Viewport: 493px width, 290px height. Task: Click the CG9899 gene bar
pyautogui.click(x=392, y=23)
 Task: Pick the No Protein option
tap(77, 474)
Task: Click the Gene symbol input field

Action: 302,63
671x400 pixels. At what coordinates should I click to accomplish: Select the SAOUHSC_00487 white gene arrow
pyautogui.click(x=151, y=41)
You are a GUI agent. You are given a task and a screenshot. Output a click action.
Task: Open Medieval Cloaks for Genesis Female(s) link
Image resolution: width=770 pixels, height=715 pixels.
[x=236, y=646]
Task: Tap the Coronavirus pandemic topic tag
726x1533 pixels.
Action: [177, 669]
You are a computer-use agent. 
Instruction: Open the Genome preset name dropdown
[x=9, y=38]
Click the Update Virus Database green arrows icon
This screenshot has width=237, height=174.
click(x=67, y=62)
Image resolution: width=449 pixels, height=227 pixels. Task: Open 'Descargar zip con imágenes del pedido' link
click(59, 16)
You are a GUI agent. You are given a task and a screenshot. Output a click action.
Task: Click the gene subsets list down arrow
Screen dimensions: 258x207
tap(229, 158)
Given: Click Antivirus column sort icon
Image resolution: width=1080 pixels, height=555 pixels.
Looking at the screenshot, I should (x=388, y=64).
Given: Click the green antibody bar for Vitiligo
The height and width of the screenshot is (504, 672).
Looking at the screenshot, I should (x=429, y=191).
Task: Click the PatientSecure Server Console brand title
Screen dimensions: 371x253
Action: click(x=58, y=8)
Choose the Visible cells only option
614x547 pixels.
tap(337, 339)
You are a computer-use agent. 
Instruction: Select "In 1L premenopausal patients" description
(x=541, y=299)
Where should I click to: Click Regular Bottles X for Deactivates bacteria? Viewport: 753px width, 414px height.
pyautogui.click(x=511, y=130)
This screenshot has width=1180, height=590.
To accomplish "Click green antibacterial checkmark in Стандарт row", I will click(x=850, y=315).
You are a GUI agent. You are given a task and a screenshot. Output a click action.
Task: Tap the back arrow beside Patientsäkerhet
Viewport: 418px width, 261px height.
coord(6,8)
********************
The entries above must be written out again exactly as they are.

◆ **ANSWER TO THE PROBLEM**:
Viewport: 493px width, 290px height. Task: Click the CG9899 gene bar
pyautogui.click(x=392, y=23)
 Task: Pick the No Protein option
tap(77, 474)
Task: Click the Gene symbol input field

Action: 302,63
671x400 pixels. At what coordinates should I click to accomplish: Select the SAOUHSC_00487 white gene arrow
pyautogui.click(x=151, y=41)
You are a GUI agent. You are given a task and a screenshot. Output a click action.
Task: Open Medieval Cloaks for Genesis Female(s) link
Image resolution: width=770 pixels, height=715 pixels.
[x=236, y=646]
Task: Tap the Coronavirus pandemic topic tag
726x1533 pixels.
Action: [177, 669]
You are a computer-use agent. 
Instruction: Open the Genome preset name dropdown
[x=9, y=38]
Click the Update Virus Database green arrows icon
This screenshot has width=237, height=174.
click(x=67, y=62)
Image resolution: width=449 pixels, height=227 pixels. Task: Open 'Descargar zip con imágenes del pedido' link
click(59, 16)
You are a GUI agent. You are given a task and a screenshot. Output a click action.
Task: Click the gene subsets list down arrow
Screen dimensions: 258x207
tap(229, 158)
Given: Click Antivirus column sort icon
Image resolution: width=1080 pixels, height=555 pixels.
Looking at the screenshot, I should (x=388, y=64).
Given: Click the green antibody bar for Vitiligo
The height and width of the screenshot is (504, 672).
Looking at the screenshot, I should (x=429, y=191).
Task: Click the PatientSecure Server Console brand title
Screen dimensions: 371x253
Action: click(x=58, y=8)
Choose the Visible cells only option
614x547 pixels.
tap(337, 339)
You are a computer-use agent. 
Instruction: Select "In 1L premenopausal patients" description
(x=541, y=299)
Where should I click to: Click Regular Bottles X for Deactivates bacteria? Viewport: 753px width, 414px height.
pyautogui.click(x=511, y=130)
This screenshot has width=1180, height=590.
To accomplish "Click green antibacterial checkmark in Стандарт row", I will click(x=850, y=315).
You are a GUI agent. You are given a task and a screenshot. Output a click action.
Task: Tap the back arrow beside Patientsäkerhet
Viewport: 418px width, 261px height.
coord(6,8)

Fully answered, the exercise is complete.